Antwoord schriftelijke vragen : Antwoord op vragen van de leden Boon en Blaauw over antisemitische bezetting en veiligheid op de Gerrit Rietveld Academie
Vragen van de leden Boon en Blaauw (beiden PVV) aan de Minister van Onderwijs, Cultuur en Wetenschap over antisemitische bezetting en veiligheid op de Gerrit Rietveld Academie (ingezonden 12 juli 2024).
Antwoord van Minister Bruins (Onderwijs, Cultuur en Wetenschap) (ontvangen 20 augustus
2024).
Vraag 1
Is het waar dat er al maanden een «kat-en-muisspel» gaande is tussen het bestuur van
de Gerrit Rietveld Academie in Amsterdam en activistische kunststudenten?1
Antwoord 1
Van de Gerrit Rietveld Academie heb ik begrepen dat het College van Bestuur (CvB)
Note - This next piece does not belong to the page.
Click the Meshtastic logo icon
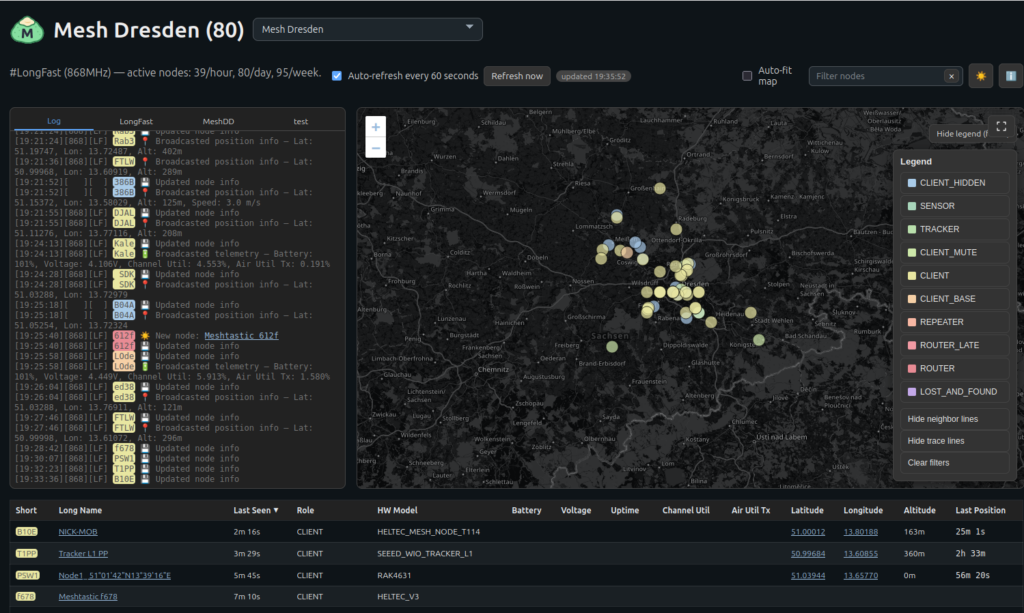 [x=28, y=31]
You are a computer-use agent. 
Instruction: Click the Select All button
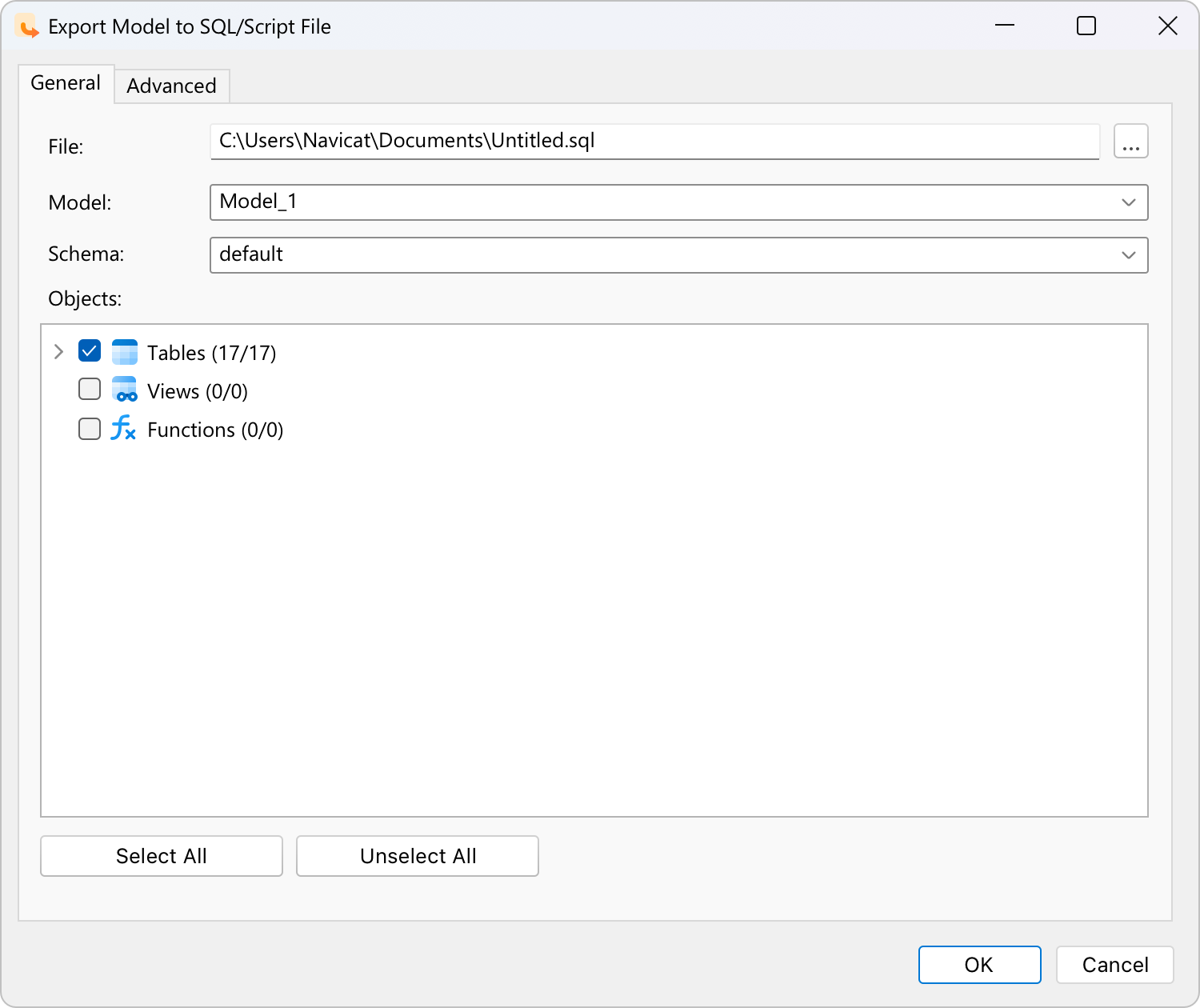[161, 856]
en de Raad van Toezicht zich niet herkennen in de term «kat-en-muisspel» zoals die
door de Telegraaf is geformuleerd. Het CvB spreekt zelf van een maandenlang proces
van dialoog binnen de academiegemeenschap, waarbij het bestuur vanaf het begin een
open houding heeft gehad in de vele gesprekken met de activistische studenten. Daarbij
is steeds aangegeven wat wel en niet toegelaten is op de academie. Protesten zijn
toegestaan zolang die geweldloos, respectvol en binnen de regels van de academie plaatsvinden.
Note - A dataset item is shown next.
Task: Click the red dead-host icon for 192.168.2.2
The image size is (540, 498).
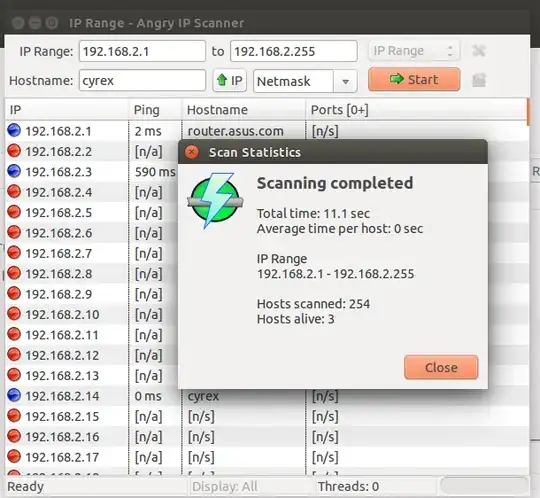Action: [x=14, y=151]
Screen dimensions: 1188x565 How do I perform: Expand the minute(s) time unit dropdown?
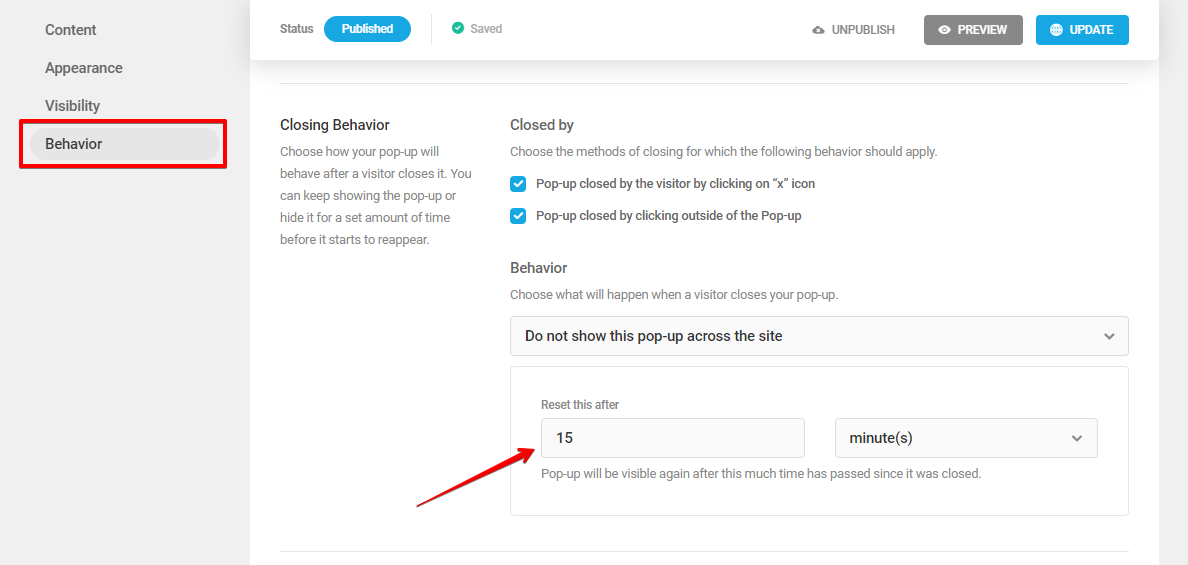point(966,439)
Bij ontoelaatbare uitingen is ingegrepen.
Vraag 2
Is het tevens waar dat deze activistische studenten al bijna zes weken een deel van
het gebouw bezet houden? Zo ja, hoe beoordeelt u de handelwijze van het bestuur van
de Gerrit Rietveld Academie?
Antwoord 2
Onder strikte voorwaarden heeft een kleine groep van zo'n 10 studenten, ruim zes weken
in een afgesloten ruimte op de academie geslapen. De studenten, die het recht hebben
om te demonstreren, hebben zich daarbij gehouden aan de regels die door de Gerrit
Rietveld Academie worden gehanteerd. Hun verblijf is om die reden gedoogd. De studenten
zijn vrijwillig weer vertrokken toen de academie daar in het kader van de zomersluiting
om vroeg.
Binnen het hbo en wo geldt dat instellingen zelf verantwoordelijk zijn voor het borgen
van een veilige werk- en leeromgeving. Zij hebben daarvoor hun eigen regels, zoals
huisregels en gedragscodes. Specifiek voor de omgang met protesten hebben UNL en de
Vereniging Hogescholen een gezamenlijke «richtlijn protesten» opgesteld die dient
als handvat voor individuele instellingen voor het opstellen van de eigen huisregels.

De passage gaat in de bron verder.